La jeune femme sourit doucement et retourne à son poste.

Sanjura souffle, et Reyna=Ruu l'interroge.

« Pourquoi Sanjura souhaitiez-vous les inviter au mariage de la Moribe ? »

« Rifureia, Arauto, ensemble, fête Moribe, veulent assister. Ce sentiment, je le savais, j'ai devancé. »

« Ah, c'est ça. » Reyna=Ruu sourit à son tour.

« Rihaimu de la maison comtale Sarutora souhaite aussi depuis longtemps assister à une fête de la Moribe. Avec l'agitation récente, ça n'a pas pu se concrétiser... mais l'occasion d'un banquet d'amitié finira par se présenter. Pourriez-vous transmettre à Rifureia de patienter jusqu'alors ? »

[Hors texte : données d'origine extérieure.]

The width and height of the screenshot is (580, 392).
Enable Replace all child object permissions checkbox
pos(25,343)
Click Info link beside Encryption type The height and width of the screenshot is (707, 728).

« Compris. Bienveillance, remercie. »

Sanjura, en disant cela, avait un air vaguement gêné. Rare pour lui — peut-être était-il embarrassé d'avoir laissé transparaître son empressement pour Rifureia.

Toujours est-il qu'après le mariage de Fou et Vera, de nouveaux jours trépidants semblaient nous attendre.